▸ TASK BRIEF: Look below for the line holding "This screenshot has height=337, width=553." and the line holding "Given: Click the Code column header". Transcribe exactly those lines and all lines between them, nothing more.

▸ GIVEN DATA:

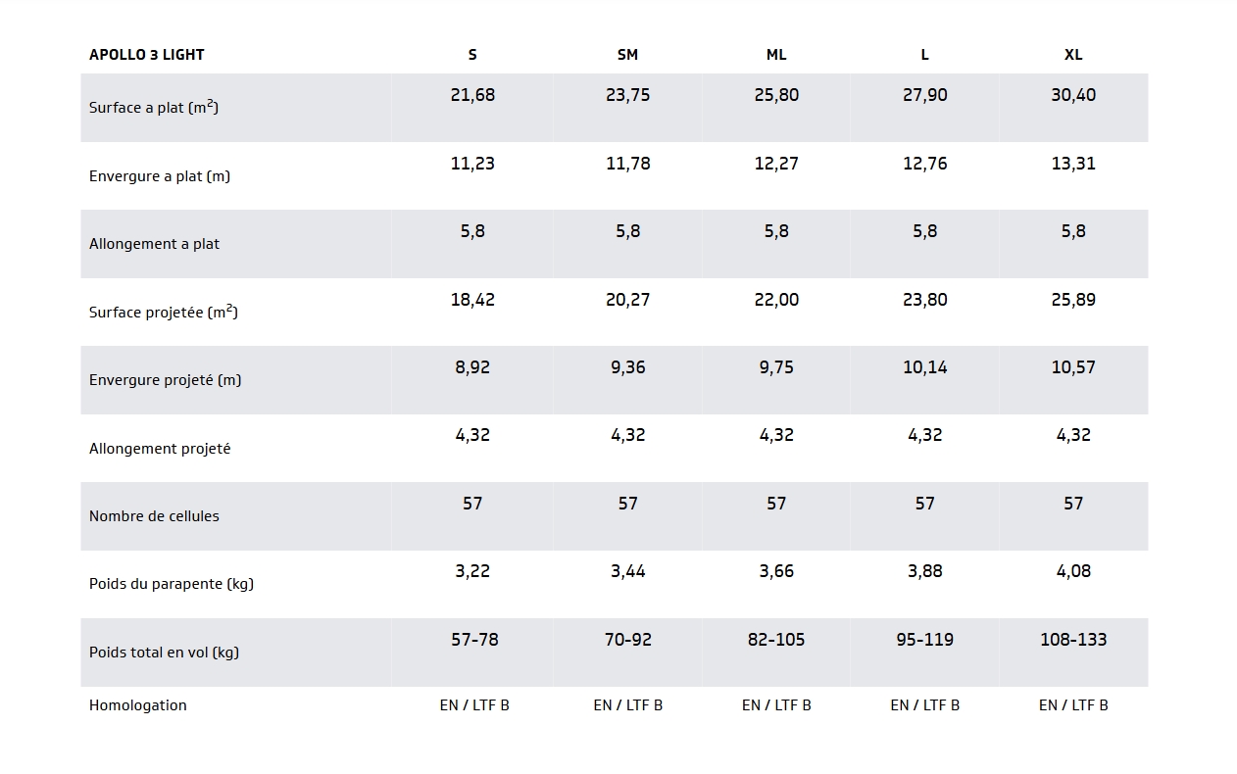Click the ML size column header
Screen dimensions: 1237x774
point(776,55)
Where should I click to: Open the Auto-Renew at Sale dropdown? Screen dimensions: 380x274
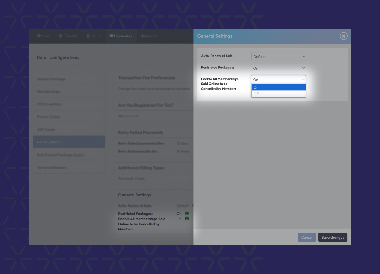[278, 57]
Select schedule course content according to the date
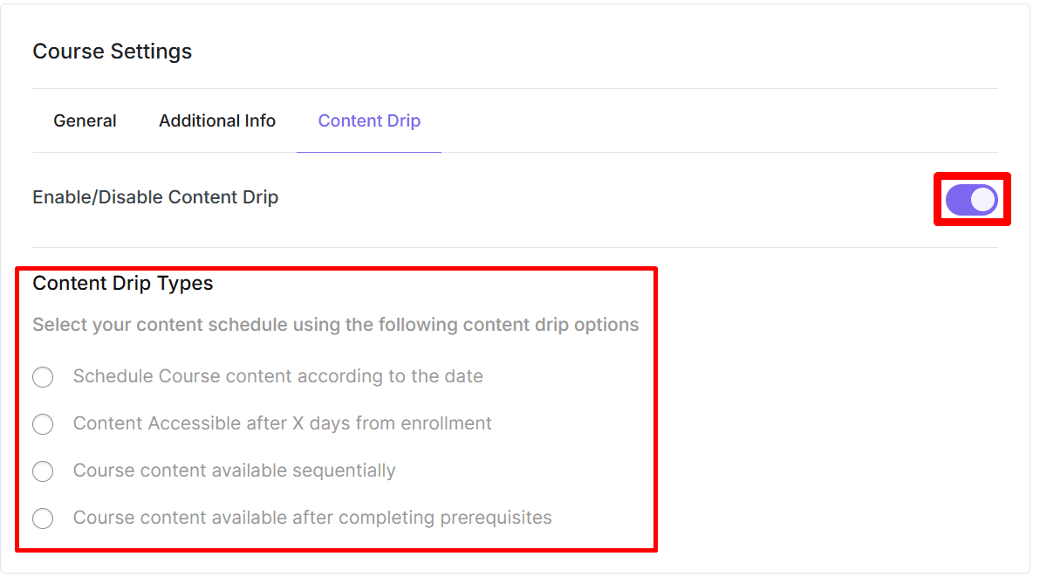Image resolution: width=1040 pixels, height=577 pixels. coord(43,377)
==
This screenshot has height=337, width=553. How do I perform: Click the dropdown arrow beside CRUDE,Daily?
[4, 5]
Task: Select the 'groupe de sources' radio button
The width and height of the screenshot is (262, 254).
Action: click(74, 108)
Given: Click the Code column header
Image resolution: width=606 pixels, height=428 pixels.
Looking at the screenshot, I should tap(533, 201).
---
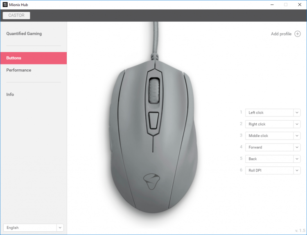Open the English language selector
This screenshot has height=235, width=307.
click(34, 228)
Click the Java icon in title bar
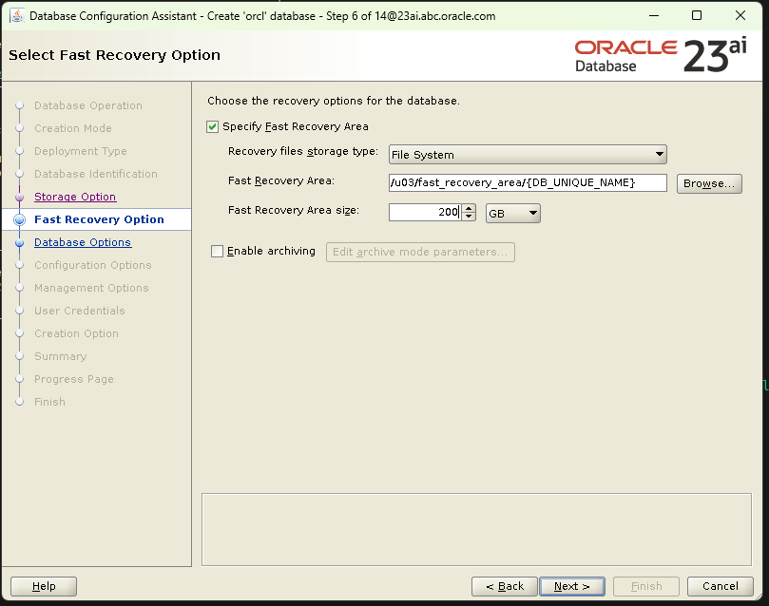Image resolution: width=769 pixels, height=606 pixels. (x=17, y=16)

▸ ANSWER FOR THE TASK:
This screenshot has height=337, width=553. How do I perform: Click the dropdown arrow beside CRUDE,Daily?
[4, 5]
Task: Select the 'groupe de sources' radio button
The width and height of the screenshot is (262, 254).
Action: click(74, 108)
Given: Click the Code column header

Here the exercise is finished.